___ Exercise inputs ___
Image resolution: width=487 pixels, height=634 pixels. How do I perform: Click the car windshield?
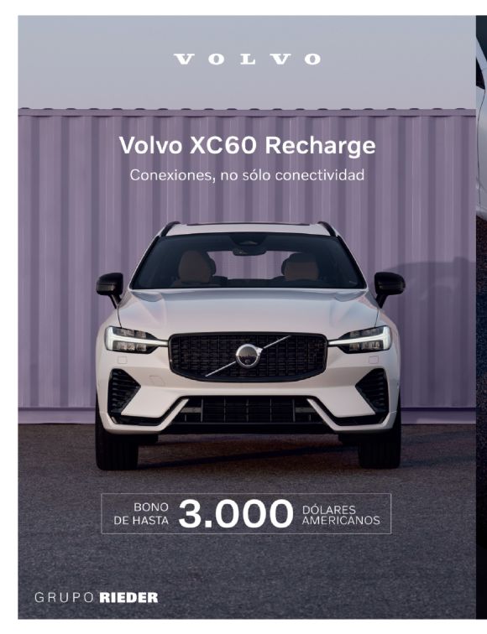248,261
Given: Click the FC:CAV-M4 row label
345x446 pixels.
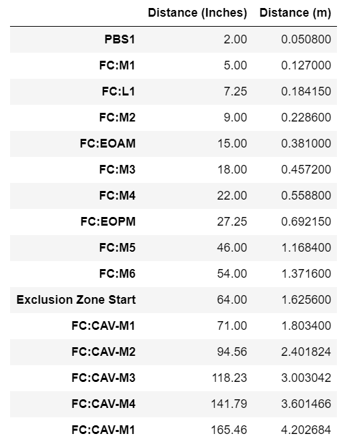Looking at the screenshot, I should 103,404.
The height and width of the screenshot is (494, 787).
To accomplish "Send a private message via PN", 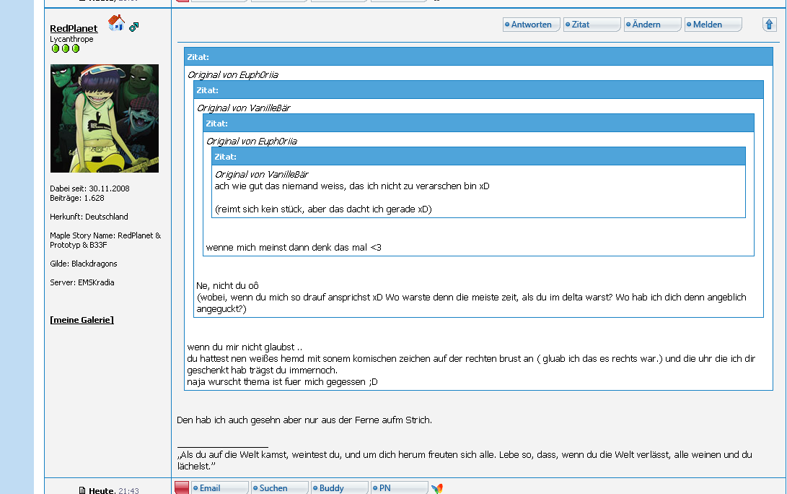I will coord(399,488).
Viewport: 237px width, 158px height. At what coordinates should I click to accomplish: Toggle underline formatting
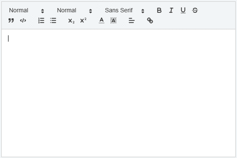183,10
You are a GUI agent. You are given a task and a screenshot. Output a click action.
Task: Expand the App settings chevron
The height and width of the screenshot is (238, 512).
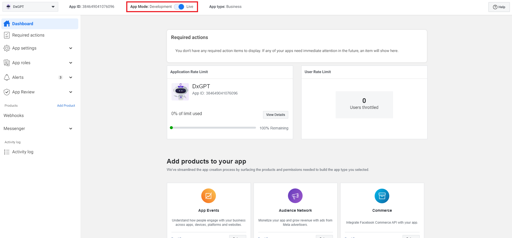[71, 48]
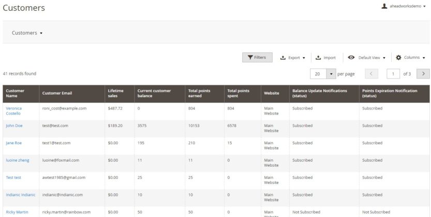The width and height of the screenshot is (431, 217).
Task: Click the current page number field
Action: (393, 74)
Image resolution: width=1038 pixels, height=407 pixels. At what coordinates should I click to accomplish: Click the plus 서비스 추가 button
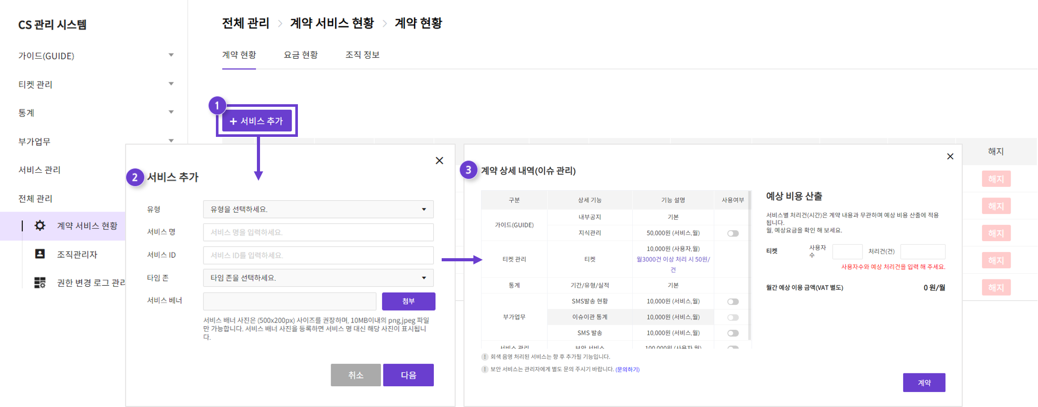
___
▶ _Written exercise_
Copy out each line of the records above that contains the string "what".

▶ _The answer_
Viewport: 237px width, 158px height. At what coordinates should I click to accomplish: Toggle underline formatting
Image resolution: width=1038 pixels, height=407 pixels. At what coordinates should I click to accomplish: Click the plus 서비스 추가 button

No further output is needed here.